Cette année a été une période inhabituelle pour les musiciens, DJ, producteurs et généralement toute personne impliquée dans l'industrie de la musique. Eigenlicht a-t-il été créé avant COVID-19?

Certains morceaux remontent à plus d'une décennie. Ed a en quelque sorte été le gardien de plusieurs albums inédits et inachevés sur lesquels j'ai travaillé au fil des ans. Nous parlions toujours de sortir une partie de la musique et d'être coincé à la maison ou au studio à cause du COVID-19 nous a fait sentir que c'était en fait le bon moment pour sortir de la musique d'ambiance semi-acoustique plus introspective.

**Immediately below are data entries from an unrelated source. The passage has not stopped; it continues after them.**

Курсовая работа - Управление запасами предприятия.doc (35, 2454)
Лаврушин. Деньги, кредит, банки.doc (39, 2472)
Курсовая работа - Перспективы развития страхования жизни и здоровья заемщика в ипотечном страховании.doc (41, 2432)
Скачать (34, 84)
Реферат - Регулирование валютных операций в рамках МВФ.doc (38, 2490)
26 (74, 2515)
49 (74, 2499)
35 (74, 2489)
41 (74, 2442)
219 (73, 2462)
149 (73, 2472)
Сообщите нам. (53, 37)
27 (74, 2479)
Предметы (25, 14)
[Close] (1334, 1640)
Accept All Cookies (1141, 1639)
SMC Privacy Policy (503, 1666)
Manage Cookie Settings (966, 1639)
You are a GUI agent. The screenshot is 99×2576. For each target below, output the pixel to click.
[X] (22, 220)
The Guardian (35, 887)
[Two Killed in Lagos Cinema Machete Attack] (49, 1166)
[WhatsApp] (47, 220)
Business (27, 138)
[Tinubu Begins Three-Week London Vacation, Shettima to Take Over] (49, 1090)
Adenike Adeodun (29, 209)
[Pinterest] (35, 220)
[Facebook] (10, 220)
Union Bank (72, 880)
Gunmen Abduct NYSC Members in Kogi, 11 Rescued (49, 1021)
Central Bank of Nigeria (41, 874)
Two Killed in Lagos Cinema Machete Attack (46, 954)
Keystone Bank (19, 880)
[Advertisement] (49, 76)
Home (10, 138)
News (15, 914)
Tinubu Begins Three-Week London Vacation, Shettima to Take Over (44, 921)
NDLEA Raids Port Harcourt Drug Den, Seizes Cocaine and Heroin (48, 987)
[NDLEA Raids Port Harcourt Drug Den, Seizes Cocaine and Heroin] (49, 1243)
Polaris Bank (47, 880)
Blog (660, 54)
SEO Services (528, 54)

Comment le COVID-19 a-t-il affecté votre vie quotidienne? Cela a-t-il affecté votre créativité?

À bien des égards, les choses ont été plus calmes. Jusqu'à présent, j’ai eu beaucoup de chance de pouvoir continuer à aller en studio et à travailler sur des musiques de films. En mars, nous avons fait beaucoup d'enregistrements à distance avec des musiciens et évidemment toutes les réunions se sont déroulées en ligne. J'espère juste revoir la musique live et club le plus tôt possible, les effets à long terme du «black-out» sont très inquiétants.

Pouvons-nous nous attendre à voir une prise en direct (bien que via un flux) d'Eigenlicht de si tôt?

Oui, nous prévoyons actuellement des vidéos de performances en direct du studio et, espérons-le, un concert approprié dans un proche avenir.

Eigenlicht est désormais disponible sur le Bandcamp de Counterchange Recordings.